YOUR TASK: Please copy out the following records word for word, keeping every line unchanged.

RECORD LIST:
───

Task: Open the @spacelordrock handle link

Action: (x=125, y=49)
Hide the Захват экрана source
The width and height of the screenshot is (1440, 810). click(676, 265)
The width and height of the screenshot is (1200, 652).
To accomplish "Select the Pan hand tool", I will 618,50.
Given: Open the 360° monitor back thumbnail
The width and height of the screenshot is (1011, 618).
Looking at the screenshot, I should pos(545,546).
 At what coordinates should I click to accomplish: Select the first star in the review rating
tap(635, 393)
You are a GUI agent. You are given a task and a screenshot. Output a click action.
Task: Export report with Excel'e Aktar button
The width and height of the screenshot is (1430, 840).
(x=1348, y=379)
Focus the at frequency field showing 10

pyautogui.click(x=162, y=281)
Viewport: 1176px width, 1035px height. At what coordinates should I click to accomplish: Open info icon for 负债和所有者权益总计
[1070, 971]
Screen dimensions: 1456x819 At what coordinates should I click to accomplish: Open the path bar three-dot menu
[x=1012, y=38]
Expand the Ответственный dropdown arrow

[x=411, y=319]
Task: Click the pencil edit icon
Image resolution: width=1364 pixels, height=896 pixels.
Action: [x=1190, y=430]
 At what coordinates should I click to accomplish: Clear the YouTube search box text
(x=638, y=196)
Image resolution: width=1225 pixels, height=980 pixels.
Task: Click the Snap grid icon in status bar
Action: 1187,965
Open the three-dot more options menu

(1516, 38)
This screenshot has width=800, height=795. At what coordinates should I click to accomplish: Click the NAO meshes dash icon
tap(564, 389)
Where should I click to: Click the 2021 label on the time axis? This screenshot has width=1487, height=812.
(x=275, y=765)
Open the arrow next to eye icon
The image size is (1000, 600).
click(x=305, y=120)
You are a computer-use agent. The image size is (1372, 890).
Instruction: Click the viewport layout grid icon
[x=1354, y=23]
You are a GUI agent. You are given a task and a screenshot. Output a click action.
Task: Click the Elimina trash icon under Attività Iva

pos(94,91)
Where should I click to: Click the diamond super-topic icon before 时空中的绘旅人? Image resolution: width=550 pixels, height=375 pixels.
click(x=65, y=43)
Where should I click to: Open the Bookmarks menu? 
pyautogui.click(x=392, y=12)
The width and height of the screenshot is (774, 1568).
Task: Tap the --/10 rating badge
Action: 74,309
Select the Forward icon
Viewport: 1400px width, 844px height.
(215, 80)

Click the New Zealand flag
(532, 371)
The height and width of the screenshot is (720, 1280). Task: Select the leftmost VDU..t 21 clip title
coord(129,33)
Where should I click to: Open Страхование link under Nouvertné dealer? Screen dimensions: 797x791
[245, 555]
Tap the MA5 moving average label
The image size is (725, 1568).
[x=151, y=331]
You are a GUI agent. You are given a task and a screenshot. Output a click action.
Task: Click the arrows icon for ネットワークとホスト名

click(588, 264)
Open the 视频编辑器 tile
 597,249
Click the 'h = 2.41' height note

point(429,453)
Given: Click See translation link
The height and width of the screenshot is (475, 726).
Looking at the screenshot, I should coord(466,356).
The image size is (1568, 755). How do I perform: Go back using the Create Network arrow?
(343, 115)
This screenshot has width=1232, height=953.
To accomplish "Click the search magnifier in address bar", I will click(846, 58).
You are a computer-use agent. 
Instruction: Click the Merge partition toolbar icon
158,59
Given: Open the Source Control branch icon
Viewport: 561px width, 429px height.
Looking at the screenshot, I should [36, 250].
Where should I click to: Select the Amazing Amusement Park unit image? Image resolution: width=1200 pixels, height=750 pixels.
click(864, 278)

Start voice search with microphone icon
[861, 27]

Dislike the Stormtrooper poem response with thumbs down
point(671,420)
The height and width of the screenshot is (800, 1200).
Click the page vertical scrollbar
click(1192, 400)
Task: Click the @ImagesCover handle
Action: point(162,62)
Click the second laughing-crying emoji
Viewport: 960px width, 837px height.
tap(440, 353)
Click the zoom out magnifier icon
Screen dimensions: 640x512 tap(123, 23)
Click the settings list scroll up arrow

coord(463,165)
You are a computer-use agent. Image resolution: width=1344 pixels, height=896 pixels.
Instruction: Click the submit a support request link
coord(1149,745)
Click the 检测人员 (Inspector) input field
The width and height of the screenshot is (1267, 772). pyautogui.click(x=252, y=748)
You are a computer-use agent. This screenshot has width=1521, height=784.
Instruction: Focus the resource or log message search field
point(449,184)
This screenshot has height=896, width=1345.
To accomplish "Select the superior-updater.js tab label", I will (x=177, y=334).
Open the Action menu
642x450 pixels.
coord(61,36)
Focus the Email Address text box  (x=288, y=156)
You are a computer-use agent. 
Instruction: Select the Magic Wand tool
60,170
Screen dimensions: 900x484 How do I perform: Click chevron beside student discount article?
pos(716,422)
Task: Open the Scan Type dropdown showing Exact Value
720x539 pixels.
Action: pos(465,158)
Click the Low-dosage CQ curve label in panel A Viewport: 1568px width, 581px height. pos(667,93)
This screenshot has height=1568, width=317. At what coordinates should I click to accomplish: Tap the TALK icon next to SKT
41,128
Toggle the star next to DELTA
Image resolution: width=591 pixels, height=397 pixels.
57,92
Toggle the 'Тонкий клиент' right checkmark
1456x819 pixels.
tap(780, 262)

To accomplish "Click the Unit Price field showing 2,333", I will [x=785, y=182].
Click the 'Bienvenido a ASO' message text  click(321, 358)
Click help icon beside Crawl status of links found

───

THE REPLY:
Task: Open the @spacelordrock handle link

Action: (x=125, y=49)
Hide the Захват экрана source
The width and height of the screenshot is (1440, 810). click(676, 265)
The width and height of the screenshot is (1200, 652).
To accomplish "Select the Pan hand tool", I will 618,50.
Given: Open the 360° monitor back thumbnail
The width and height of the screenshot is (1011, 618).
Looking at the screenshot, I should pos(545,546).
 At what coordinates should I click to accomplish: Select the first star in the review rating
tap(635, 393)
You are a GUI agent. You are given a task and a screenshot. Output a click action.
Task: Export report with Excel'e Aktar button
The width and height of the screenshot is (1430, 840).
(x=1348, y=379)
Focus the at frequency field showing 10

pyautogui.click(x=162, y=281)
Viewport: 1176px width, 1035px height. At what coordinates should I click to accomplish: Open info icon for 负债和所有者权益总计
[1070, 971]
Screen dimensions: 1456x819 At what coordinates should I click to accomplish: Open the path bar three-dot menu
[x=1012, y=38]
Expand the Ответственный dropdown arrow

[x=411, y=319]
Task: Click the pencil edit icon
Image resolution: width=1364 pixels, height=896 pixels.
Action: [x=1190, y=430]
 At what coordinates should I click to accomplish: Clear the YouTube search box text
(x=638, y=196)
Image resolution: width=1225 pixels, height=980 pixels.
Task: Click the Snap grid icon in status bar
Action: 1187,965
Open the three-dot more options menu

(1516, 38)
This screenshot has width=800, height=795. At what coordinates should I click to accomplish: Click the NAO meshes dash icon
tap(564, 389)
Where should I click to: Click the 2021 label on the time axis? This screenshot has width=1487, height=812.
(x=275, y=765)
Open the arrow next to eye icon
The image size is (1000, 600).
click(x=305, y=120)
You are a computer-use agent. The image size is (1372, 890).
Instruction: Click the viewport layout grid icon
[x=1354, y=23]
You are a GUI agent. You are given a task and a screenshot. Output a click action.
Task: Click the Elimina trash icon under Attività Iva

pos(94,91)
Where should I click to: Click the diamond super-topic icon before 时空中的绘旅人? Image resolution: width=550 pixels, height=375 pixels.
click(x=65, y=43)
Where should I click to: Open the Bookmarks menu? 
pyautogui.click(x=392, y=12)
The width and height of the screenshot is (774, 1568).
Task: Tap the --/10 rating badge
Action: 74,309
Select the Forward icon
Viewport: 1400px width, 844px height.
(215, 80)

Click the New Zealand flag
(532, 371)
The height and width of the screenshot is (720, 1280). Task: Select the leftmost VDU..t 21 clip title
coord(129,33)
Where should I click to: Open Страхование link under Nouvertné dealer? Screen dimensions: 797x791
[245, 555]
Tap the MA5 moving average label
The image size is (725, 1568).
[x=151, y=331]
You are a GUI agent. You are given a task and a screenshot. Output a click action.
Task: Click the arrows icon for ネットワークとホスト名

click(588, 264)
Open the 视频编辑器 tile
 597,249
Click the 'h = 2.41' height note

point(429,453)
Given: Click See translation link
The height and width of the screenshot is (475, 726).
Looking at the screenshot, I should coord(466,356).
The image size is (1568, 755). How do I perform: Go back using the Create Network arrow?
(343, 115)
This screenshot has width=1232, height=953.
To accomplish "Click the search magnifier in address bar", I will click(846, 58).
You are a computer-use agent. 
Instruction: Click the Merge partition toolbar icon
158,59
Given: Open the Source Control branch icon
Viewport: 561px width, 429px height.
Looking at the screenshot, I should [36, 250].
Where should I click to: Select the Amazing Amusement Park unit image? Image resolution: width=1200 pixels, height=750 pixels.
click(864, 278)

Start voice search with microphone icon
[861, 27]

Dislike the Stormtrooper poem response with thumbs down
point(671,420)
The height and width of the screenshot is (800, 1200).
Click the page vertical scrollbar
click(1192, 400)
Task: Click the @ImagesCover handle
Action: point(162,62)
Click the second laughing-crying emoji
Viewport: 960px width, 837px height.
tap(440, 353)
Click the zoom out magnifier icon
Screen dimensions: 640x512 tap(123, 23)
Click the settings list scroll up arrow

coord(463,165)
You are a computer-use agent. Image resolution: width=1344 pixels, height=896 pixels.
Instruction: Click the submit a support request link
coord(1149,745)
Click the 检测人员 (Inspector) input field
The width and height of the screenshot is (1267, 772). pyautogui.click(x=252, y=748)
You are a computer-use agent. This screenshot has width=1521, height=784.
Instruction: Focus the resource or log message search field
point(449,184)
This screenshot has height=896, width=1345.
To accomplish "Select the superior-updater.js tab label", I will (x=177, y=334).
Open the Action menu
642x450 pixels.
coord(61,36)
Focus the Email Address text box  (x=288, y=156)
You are a computer-use agent. 
Instruction: Select the Magic Wand tool
60,170
Screen dimensions: 900x484 How do I perform: Click chevron beside student discount article?
pos(716,422)
Task: Open the Scan Type dropdown showing Exact Value
720x539 pixels.
Action: pos(465,158)
Click the Low-dosage CQ curve label in panel A Viewport: 1568px width, 581px height. pos(667,93)
This screenshot has height=1568, width=317. At what coordinates should I click to accomplish: Tap the TALK icon next to SKT
41,128
Toggle the star next to DELTA
Image resolution: width=591 pixels, height=397 pixels.
57,92
Toggle the 'Тонкий клиент' right checkmark
1456x819 pixels.
tap(780, 262)

To accomplish "Click the Unit Price field showing 2,333", I will [x=785, y=182].
Click the 'Bienvenido a ASO' message text  click(321, 358)
Click help icon beside Crawl status of links found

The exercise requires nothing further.